The Tendaguru Formation is a Late Jurassic-aged geologic formation in the Mandawa Basin in southeastern Tanzania. It is composed of six members, though Tendaguripterus is exclusive to the late Kimmeridgian-aged Middle Saurian Member. This section of the formation is defined by fine calcareous sandstones, siltstones, and crudely bedded silt and claystones. In the Late Jurassic, the landmass of Gondwana had not splintered into what is now Africa, South America, India, and Madagascar. The Tendaguru Formation is deposited in what was then the southeastern coast of the landmass, which featured a coastal semi-arid climate with a relatively high moisture content compared to the inland. The Tendaguru ecosystem primarily consisted of three types of environment: shallow, lagoon-like marine environments, tidal flats and low coastal environments; and vegetated inland environments. Its marine environment existed above the fair weather wave base and behind siliciclastic and ooid barriers. It appeared to have had little change in salinity levels and experienced tides and storms. The coastal environments consisted of brackish coastal lakes, ponds and pools. Unlike other layers of the formation, the Middle Dinosaur Member had an especially dry landscape with few marine waters and plentiful brackish and freshwater locales. This member was deposited in a series of tidal flats, lagoons, and coastal sabkhas.

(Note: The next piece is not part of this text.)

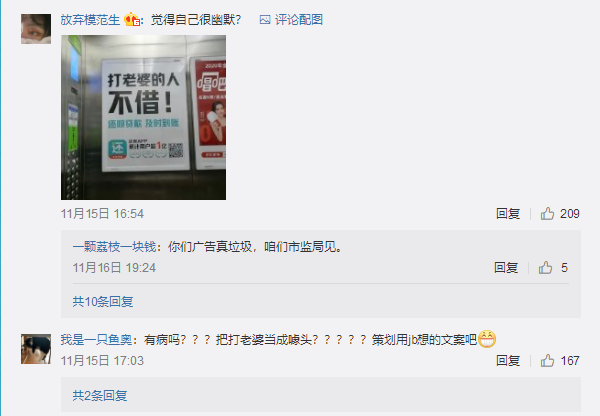
Task: Open 放弃模范生 username link
Action: point(90,20)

The Tendaguru Formation is among the most productive dinosaur-bearing fossil sites in Africa. Dinosaurs known from the Tendaguru Formation include the predatory theropods Torvosaurus, Elaphrosaurus, Veterupristisaurus, and Ostafrikasaurus, as well as the herbivorous ornithischians Dysalotosaurus and Kentrosaurus. Sauropods are the most common dinosaurs in the formation, represented by genera like Dicraeosaurus, Giraffatitan, Janenschia, Tendaguria, and Tornieria. Other vertebrates that shared this paleoenvironment included mammals, lizards, frogs, crocodyliforms, bony fish, rays, and sharks. Marine invertebrates are common, represented by corals, bivalves, gastropods, and ostracods. The flora included green algae, Araucariacites and Classopollis conifers, Ginkgoxylon ginkgoes, and more.